** start TEXT EXTRACT **
St. Brendan, ripping for joy

St. Brendan, ripping for joy

There’s a thing that happens to me on those rare occasions that A) I decide to knit a pattern more or less as-is and B) it happens to be a fast knit: I forgo thinking. St. Brendan is an extreme example — I believe it’s literally the first time I have ever knitted a sweater exactly like the sample. Same yarn, same colors, everything. I was excited about the prospect of not thinking, actually, just racing through the knitting and throwing on the sweater! The only thing I took a second to consider was that I’m between sizes, and I made a simple snap decision about that.

I always make my sweaters slightly wider at the hem than the chest because I am wider at the hips (38″) than the boobs (34.5″). Since this one involves colorwork, the stitch counts can’t really be fudged the way I normally would — they have to be a precise multiple for the charts to work out — so I blithely cast on the size 45 body and planned to decrease down to the size 38 stitch counts by the time I got to the join round. And then I tried to squelch the nag in the back of my head who kept muttering “what if the 38 is too small?” I am a fan of a 38″ sweater, I would respond quite firmly. “Yes, but for this sweater? You’ll want more ease.”

To my credit, I did allow that I might have a yoke depth problem, which is why I postponed the sleeves, right? (Good call.) But between the pattern’s fairly shallow yoke dimension at that size and my yoke being even shallower, due to my Compact Row Gauge Curse, it just didn’t fit me right at all. I needed to deepen the yoke and widen both the upper sleeve and the chest dimension for it to fit just the way I like. (NOTE: None of this is in any way a fault of the pattern — these are my personal peccadillos.)

Of all the ways to construct a sweater, bottom-up-seamless is my least favorite. I just really hate knitting that first inch or two after the join round — all that stress on the underarms (and the knitter). So it’s the method I’ve done the least of, and have the least experience tampering with. Had I taken a minute to read into the pattern and think about what was happening, I would have seen that I could easily add stitches and rows where I needed them before getting to the colorwork, but I did not take said minute. See paragraph 1, above.
** end TEXT EXTRACT **
** start SOURCE DATA **
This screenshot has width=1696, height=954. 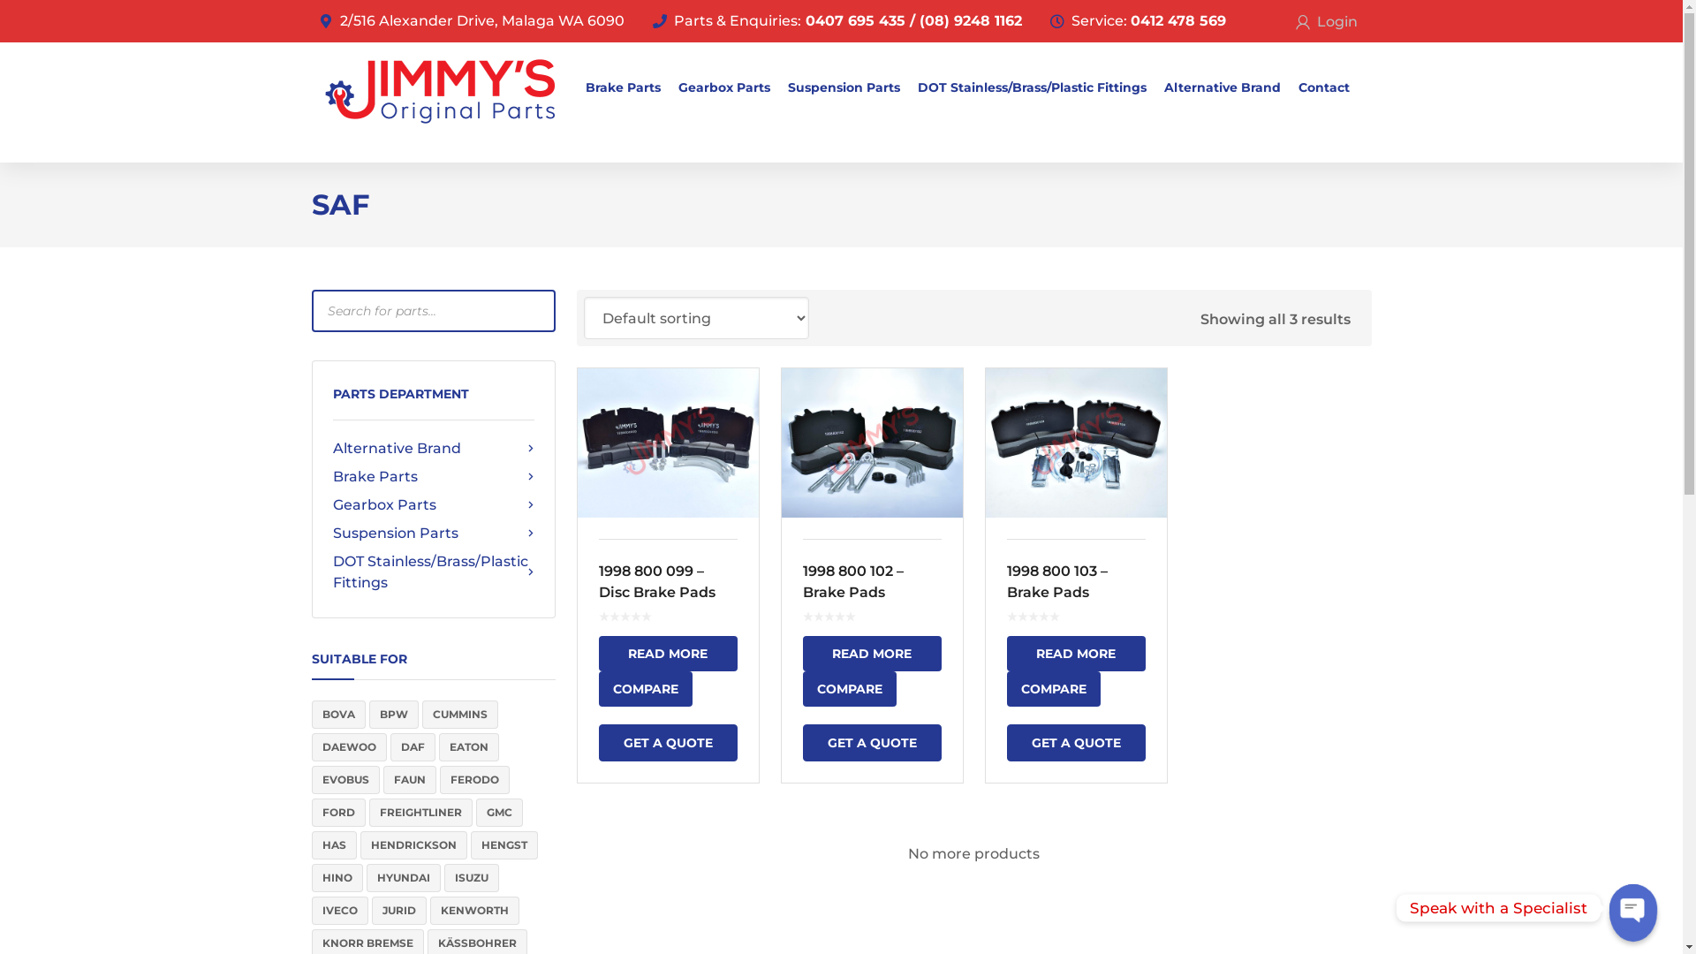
** end SOURCE DATA **
- [YOUR TASKS]:
A: In the St. Brendan knitting post, which sweater construction method does the writer call their least favorite?
B: Condense the St. Brendan knitting post's paragraph beginning "I always make my sweaters slightly wider" into a short bulleted list that keeps its main facts.

- [RESULTS OF THE EXERCISE]:
A: Bottom-up-seamless.

B:
- The writer usually makes sweaters slightly wider at the hem than the chest, being 38″ at the hips and 34.5″ at the bust.
- Because of the colorwork, stitch counts had to be a precise multiple for the charts to work, so they couldn't be adjusted as usual.
- The writer cast on the size 45 body and planned to decrease to the size 38 stitch counts by the join round.
- A nagging doubt persisted that the 38 might be too small and that this sweater needed more ease.